* _Exercise input_:
———
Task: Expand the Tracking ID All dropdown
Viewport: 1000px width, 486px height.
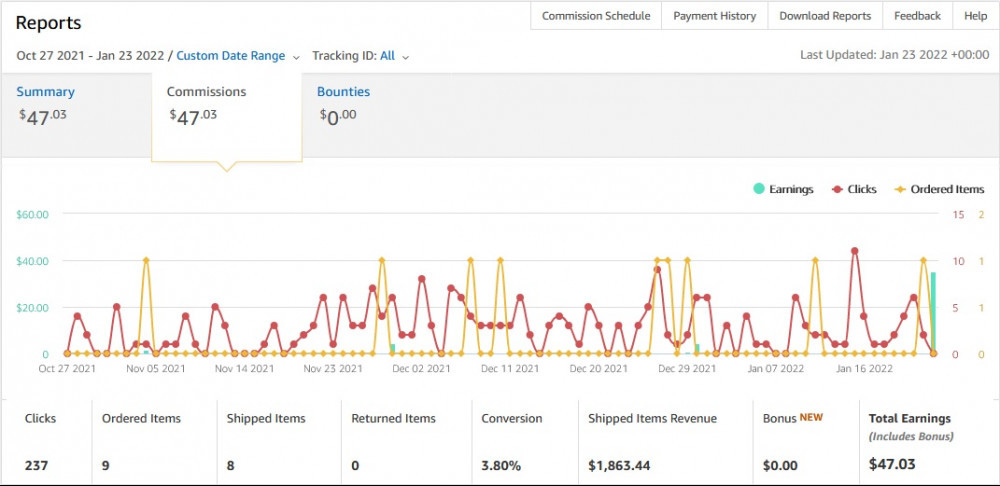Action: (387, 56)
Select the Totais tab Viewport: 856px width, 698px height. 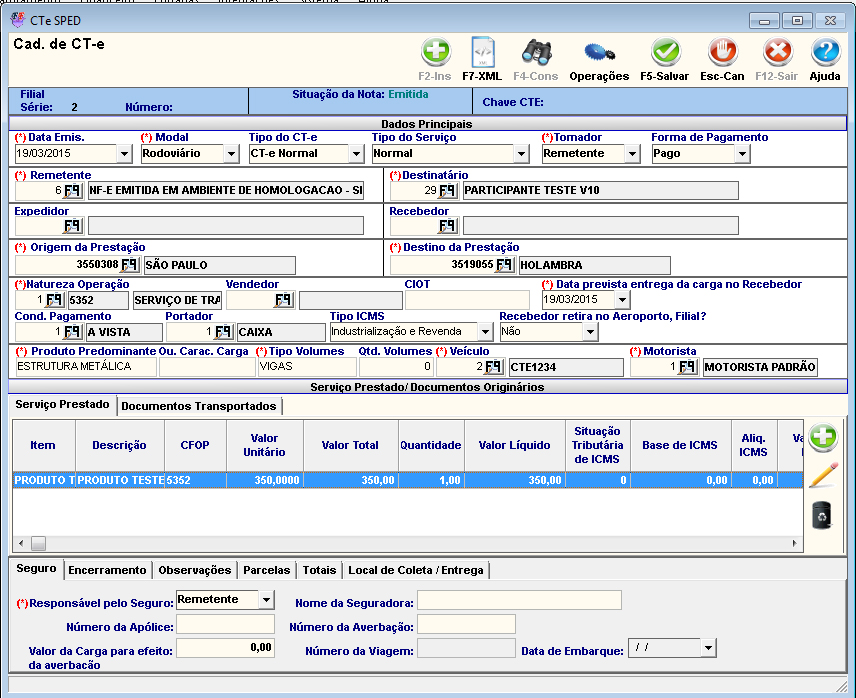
———
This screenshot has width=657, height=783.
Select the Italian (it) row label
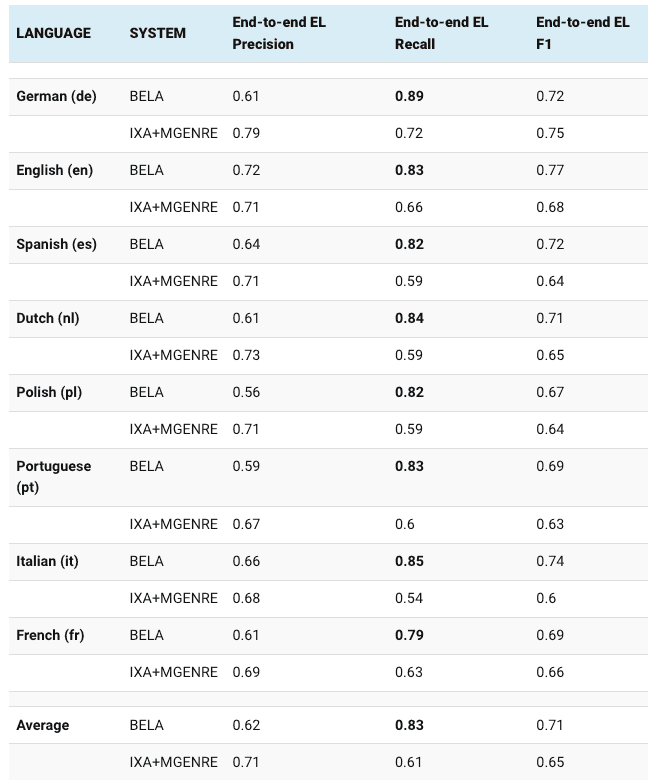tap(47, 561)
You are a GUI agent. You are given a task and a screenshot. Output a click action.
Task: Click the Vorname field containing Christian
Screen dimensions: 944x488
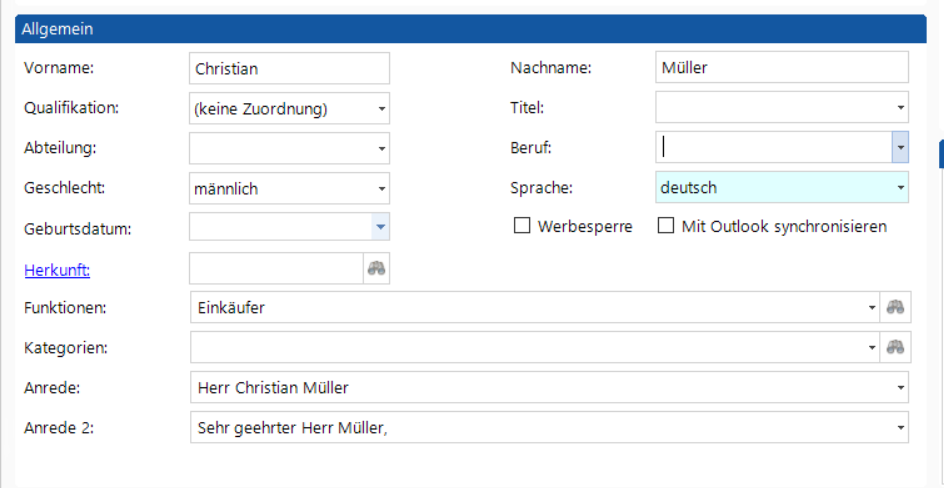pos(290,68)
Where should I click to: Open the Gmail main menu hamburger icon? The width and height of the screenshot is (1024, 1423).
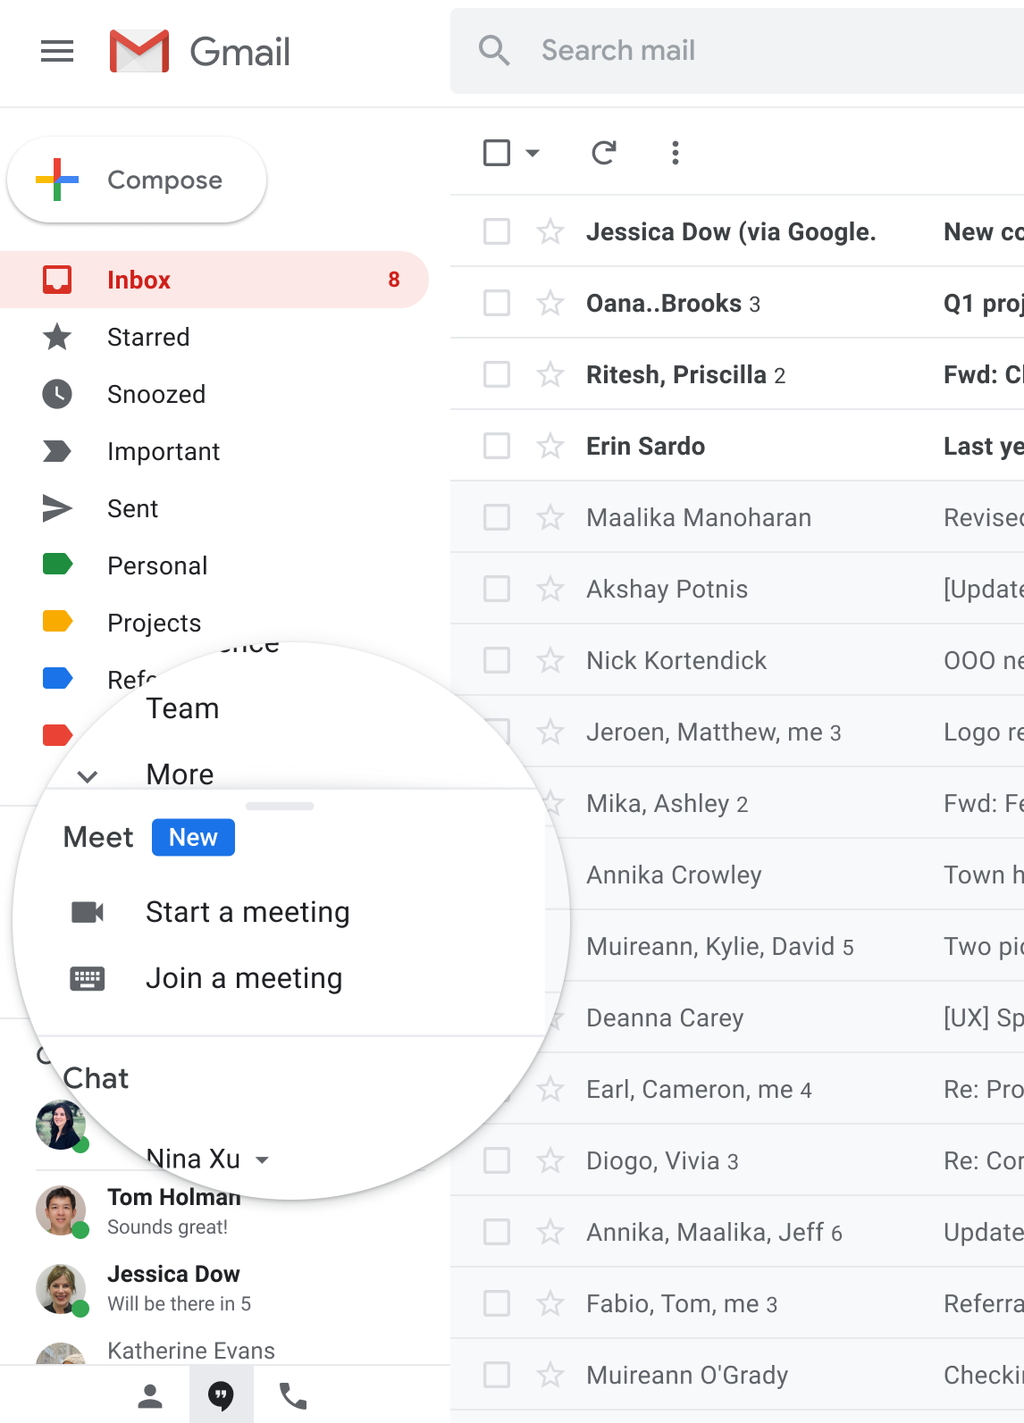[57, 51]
———
* _What the exercise asks_:
Reproduce exactly the lines of the data above that run from the line with "Task: Expand the Tracking ID All dropdown" down to the line with "Select the Totais", both ends included. Pictures do not belong in the copy.

* _Output of the exercise_:
Task: Expand the Tracking ID All dropdown
Viewport: 1000px width, 486px height.
Action: (387, 56)
Select the Totais tab Viewport: 856px width, 698px height. 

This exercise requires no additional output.